→ **RECORDS FOR THIS TASK**
:::

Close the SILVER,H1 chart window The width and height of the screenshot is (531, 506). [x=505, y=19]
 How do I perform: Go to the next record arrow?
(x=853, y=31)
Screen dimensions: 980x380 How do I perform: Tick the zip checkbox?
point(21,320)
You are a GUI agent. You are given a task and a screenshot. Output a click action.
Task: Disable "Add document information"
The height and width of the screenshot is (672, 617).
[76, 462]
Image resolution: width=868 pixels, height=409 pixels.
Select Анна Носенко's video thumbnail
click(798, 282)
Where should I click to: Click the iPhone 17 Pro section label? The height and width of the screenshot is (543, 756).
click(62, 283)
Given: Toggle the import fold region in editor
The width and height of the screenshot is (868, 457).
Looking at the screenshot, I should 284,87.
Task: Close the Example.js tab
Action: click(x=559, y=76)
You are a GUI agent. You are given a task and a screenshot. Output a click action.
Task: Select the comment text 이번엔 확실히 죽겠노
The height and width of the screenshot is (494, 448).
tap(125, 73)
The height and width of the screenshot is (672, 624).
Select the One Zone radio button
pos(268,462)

:::

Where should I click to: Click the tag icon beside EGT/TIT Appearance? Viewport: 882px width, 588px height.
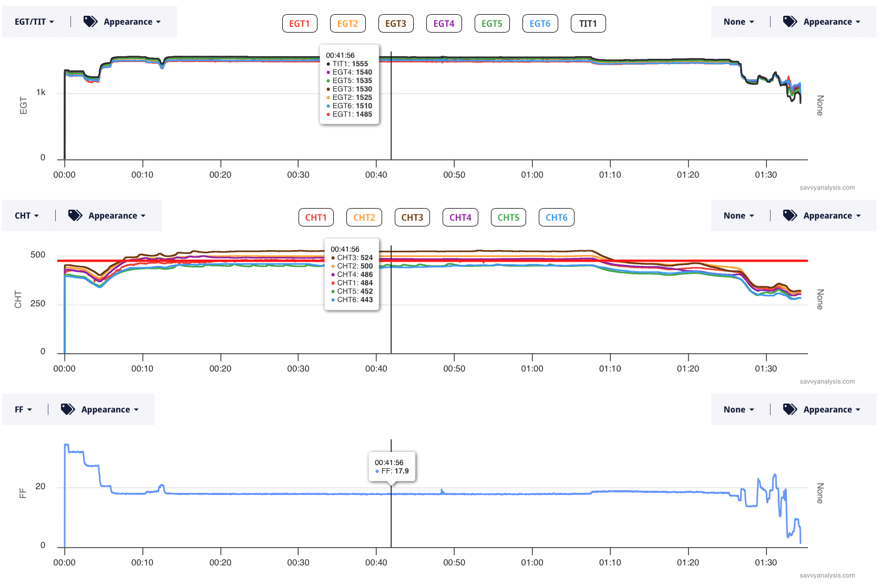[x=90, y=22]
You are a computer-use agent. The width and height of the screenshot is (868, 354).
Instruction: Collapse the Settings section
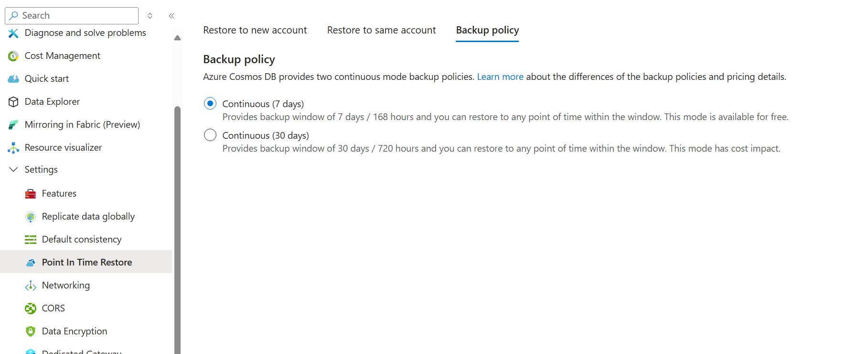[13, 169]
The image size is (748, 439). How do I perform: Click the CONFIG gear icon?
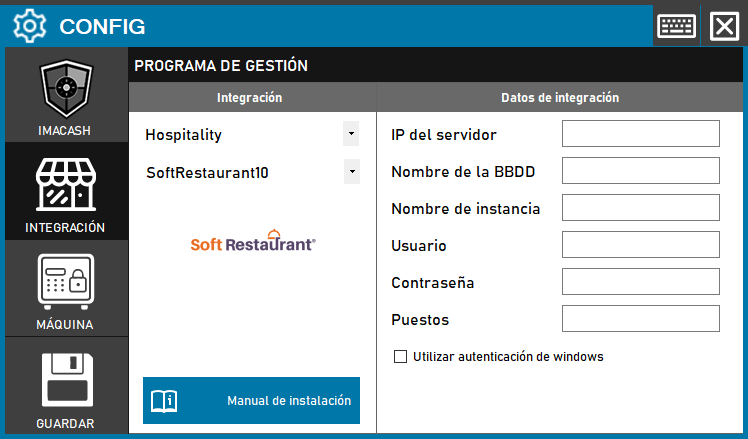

:::

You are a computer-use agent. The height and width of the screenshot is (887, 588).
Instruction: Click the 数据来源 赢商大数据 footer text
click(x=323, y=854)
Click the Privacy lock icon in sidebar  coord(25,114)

:::

→ **PROBLEM TO WORK ON**
Give back the exact lines above, running from the one that has "Where should I click to: Click the tag" through the one that has "The image size", with nothing added and no pictures.

→ **OUTPUT**
Where should I click to: Click the tag icon beside EGT/TIT Appearance? Viewport: 882px width, 588px height.
[x=90, y=22]
You are a computer-use agent. The width and height of the screenshot is (868, 354).
Instruction: Collapse the Settings section
[13, 169]
The image size is (748, 439). How do I perform: Click the CONFIG gear icon?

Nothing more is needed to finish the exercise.